I’ve hired and managed a lot of people in my career. Every once in a while, I get a highly confident engineer that looks at the series of tasks at-hand and worries out loud to me: “I’m going to work myself out of a job.” They see a list of chronic problems to be solved and a bunch of manual processes to be automated. They see themselves as equal to the task. That’s a good thing, but there’s more to the equation.

When I hear this, my response is always the same: “I dare you. No one has ever worked themselves out of a job while they work for me. Do not underestimate my ability to generate work!”

The crazy assumption

Follow the logic (or illogic) in this order:

  1. The job is statically confined to supporting a specific technology when it breaks and completing the various work requests that come into the queue for that same technology.
  2. The aforementioned tasks equate to one full time job at approximately 40-50 hours per week.
  3. The engineer will invest some additional time and talent into automation and stability.
  4. The result is the original scope of work is now 10 hours per week.
  5. Because the engineer is twiddling her thumbs, and no longer needed, I fire her.

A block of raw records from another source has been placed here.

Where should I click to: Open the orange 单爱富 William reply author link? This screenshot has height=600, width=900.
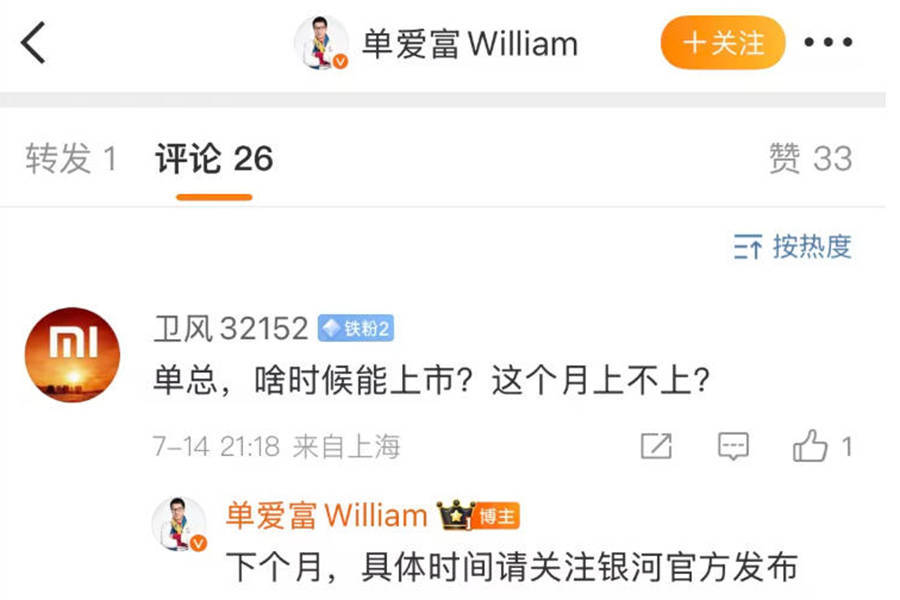[x=327, y=515]
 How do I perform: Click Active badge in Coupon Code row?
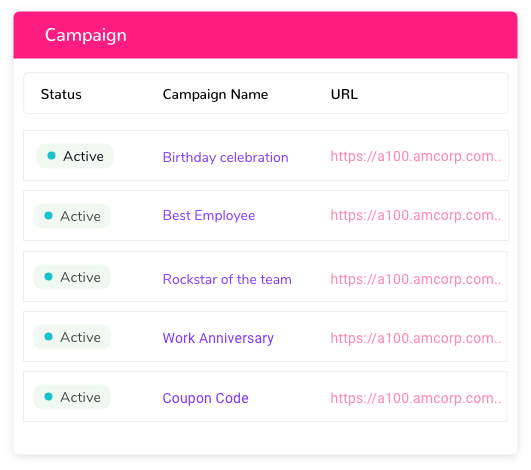pyautogui.click(x=72, y=397)

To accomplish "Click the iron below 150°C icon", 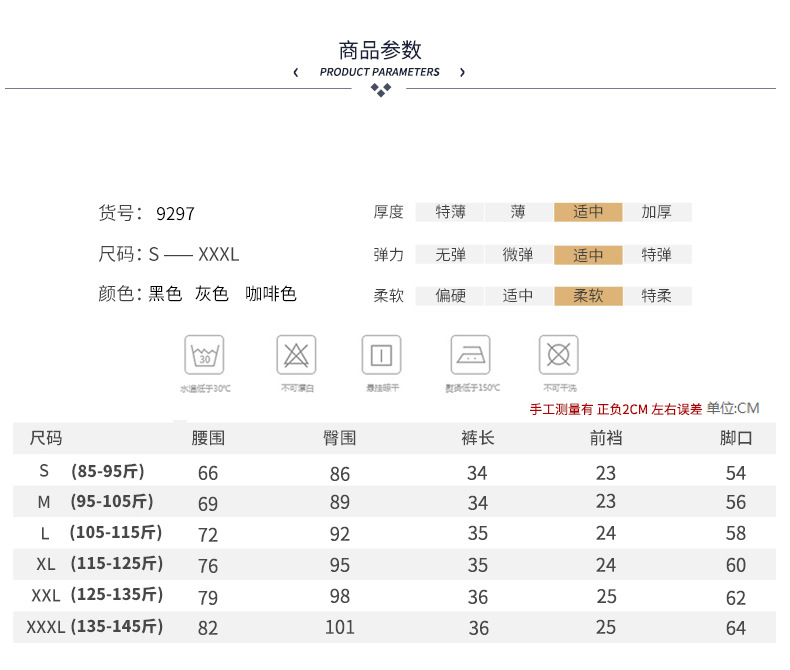I will [470, 355].
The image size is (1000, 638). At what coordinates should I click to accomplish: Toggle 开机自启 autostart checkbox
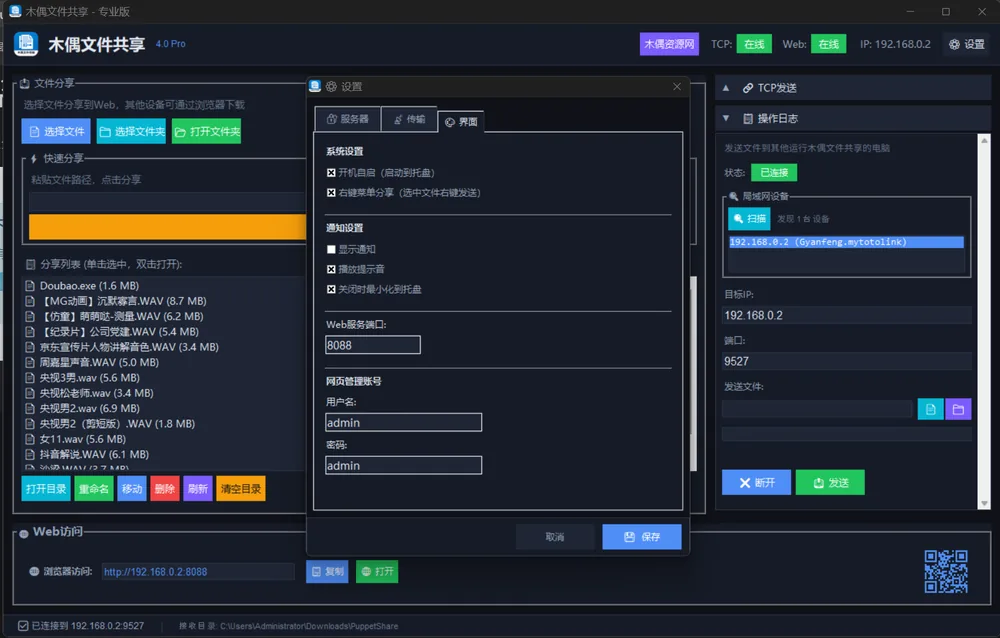[x=331, y=172]
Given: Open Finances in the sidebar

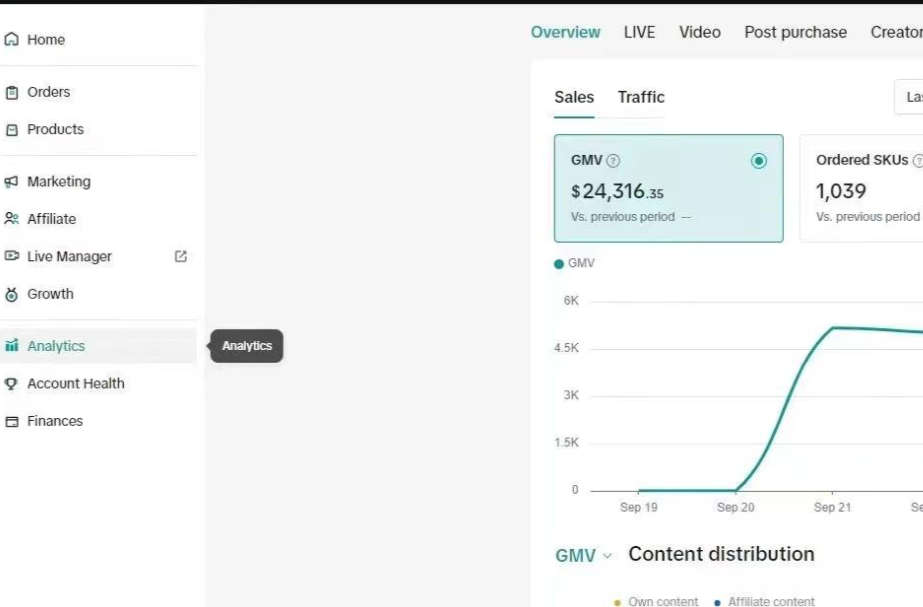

What’s wrong with this picture?

  1. The engineer sees “the job” as support and request fulfillment. This is something perceived as perpetual.
  2. The engineer sees automation and stability as a finite project. It will start and it will end.
  3. The manager manages by outcome alone.
  4. Since the outcome is met, the manager might as well reduce staffing expenses and earn a bonus for creating some efficiency.
  5. The manager just killed the goose that was laying golden eggs.
  6. The goose was thinking way too small all along.

Where does work come from?

Me. It comes from me. I’m not very good at a lot of things, but I am really good at making work. If you automate one thing for me, I’ll give you 10 more things to automate. Better yet, I’ll ask you to teach 10 other people to do what you did, so they can do likewise.

Engineer: Everything is automated and stable. Is there anything left?

Me: Yes. Refactor everything and pay down the tech debt.

Engineer: Great. The tech debt is gone, now what?

Me: Get busy working on that new business demand that’s the size of Mount Everest. We had to begrudgingly ignore it before, but now we can act.

Engineer: I climbed Mount Everest, came back, and the business is ecstatic. Should I go home now?

Me: No, I need you to tighten our security. The threat landscape changed and our old practices aren’t good enough anymore.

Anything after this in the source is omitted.